L’impegno meridionalista, che in Lizzani era tutt’uno con la militanza politica nel Pci, si era concretizzano fin dal 1950 in un importante documentario sulle lotte contadine e sulla crescita democratica del Sud, Nel Mezzogiorno qualcosa è cambiato. Come era cambiato, in senso progressivo e tecnologico, il Sannio del nuovo millennio, dove Lizzani era tornato nel 2007 con entusiasmo e fiducia per offrire la direzione artistica e il suo prestigioso imprimatur ad un documentario realizzato dalla Provincia di Benevento, voloto dall’allora presidente Carmine Nardone, per la regia di Paolo Cingolani, a cura del giornalista Luigi La Monaca: Benevento capitale del Sannio è il titolo del capitolo dedicato a questa provincia nella collana Italia in Dvd, diretta da Lizzani, che si apre con le immagini dell’innovativo sistema di produzione della fabbrica Agusta ed è tutto giocato sulla felice convivenza di nuovo ed antico nella provincia un tempo “stregata”, superando così una buona volta radicati e ormai stucchevoli stereotipi.

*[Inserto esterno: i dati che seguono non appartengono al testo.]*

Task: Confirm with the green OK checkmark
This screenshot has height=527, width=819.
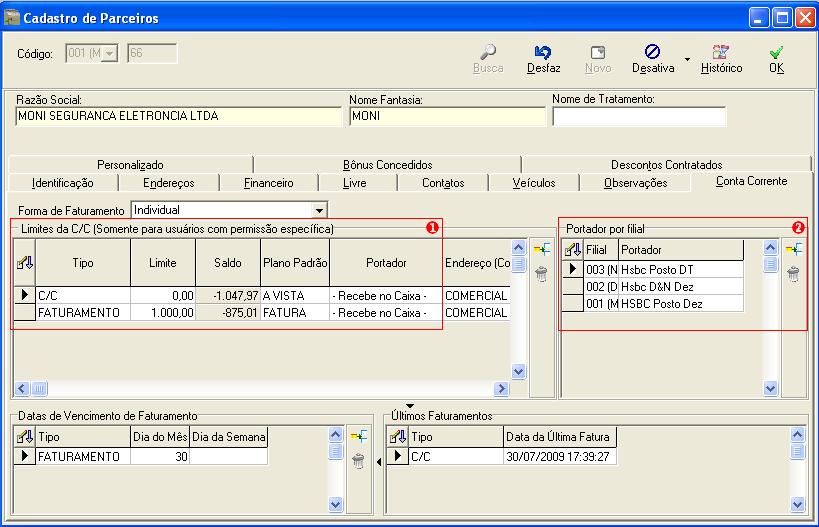Action: (776, 52)
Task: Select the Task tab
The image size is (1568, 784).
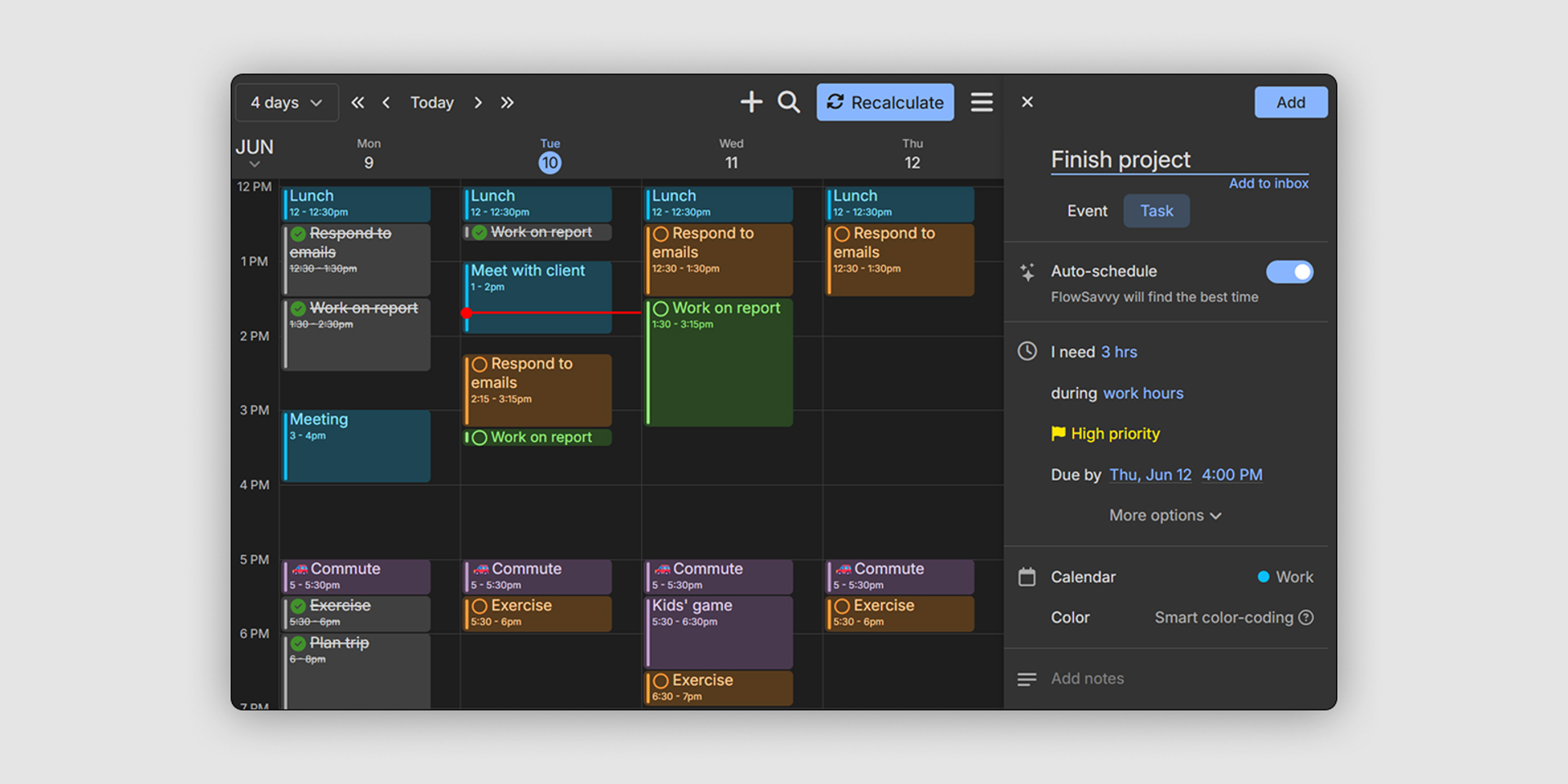Action: pos(1156,211)
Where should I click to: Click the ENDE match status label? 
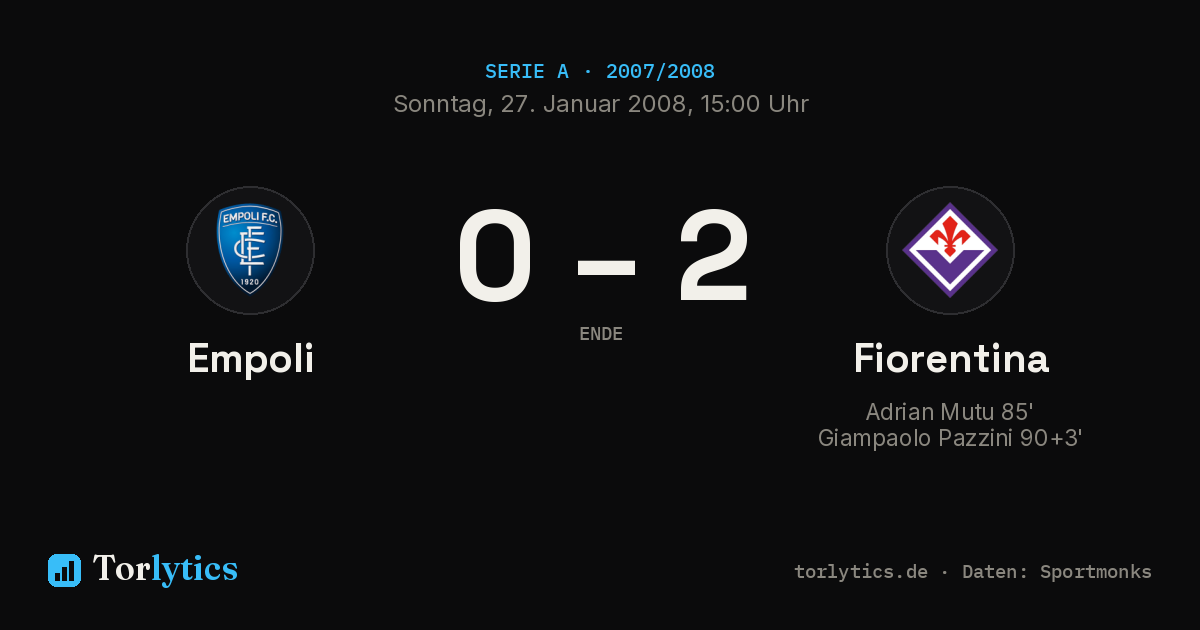(601, 334)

Lo stesso anno, il 5 agosto, il regista era tornato in Irpinia, ospite d’onore della serata finale del “Premio Sergio Leone”, che doveva purtroppo coincidere – per responsabilità della Provincia di Avellino e dell’entourage demitiano – con l’ultima edizione targata Gianni Mnà e con il “canto del cigno” di quella manifestazione. Il premio e il caloroso applauso tributati quella sera a Lizzani (protagonista di un lungo e interessante colloquio con Minà, tuttora inedito, che sarà pubblicato sul prossimo numero di “Quaderni di Cinemasud”) costituirono l’ennesimo riconoscimento del popolo irpino ad un cineasta di prim’ordine, amico da sempre dell’Irpinia. Amico, innanzitutto, di Camillo Marino – conosciuto (con Gilio Pontecorvo) fin dai primi anni Cinquanta nelle assemblee a Botteghe Oscure della federazione giovanile comunista – il giornalista avellinese che fondò “Cinemasud” e il ”Laceno d’Oro”, il Festival internazionale del cinema neorealistico di cui Lizzani fu ospite e premiato la prima volta nel 1965 (per il film Il processo di Verona) a Bagnoli Irpino, quindi convinto assertore – al pari di Pasolini, Zavattini, Domenico Rea – e infine presidente della giuria nella memorabile edizione al Cinema Eliseo di Avellino.

In questa veste, in un’intervista del 1977 al settimanale cattolico irpino “Il Ponte”, dichiarava: “Il “Laceno d’oro” continua a distinguersi per la partecipazione popolare che accompagna le varie fasi della rassegna. Anche quest’anno il pubblico ha seguito la manifestazione con un entusiasmo che è difficile riscontrare altrove”.

Un sostegno autorevole che Lizzani ha ribadito, con la discrezione e la coerenza che sono state le sue doti peculiari, fino all’ultimo, anche nei confronti di chi ha salvaguardato l’eredità culturale di Camillo Marino e Giacomo d’Onofrio: è del 2006 la sua preziosa prefazione al volume “Con Pasolini cominciammo”. Antologia e immagini del “Laceno d’Oro”, edito in un’elegante veste grafica da Mephite, e di pochi mesi fa una prefazione al libro di una giovane studiosa di Roma, Martina Bonichi, edito nella nuova collana CinemaSud: The End. La solitudine dello spettatore, che dopo il successo alla Libreria del Cinema di Roma sarà presentato il prossimo 25 ottobre a Napoli nella sede dell’Istituto degli Studi Filosofici.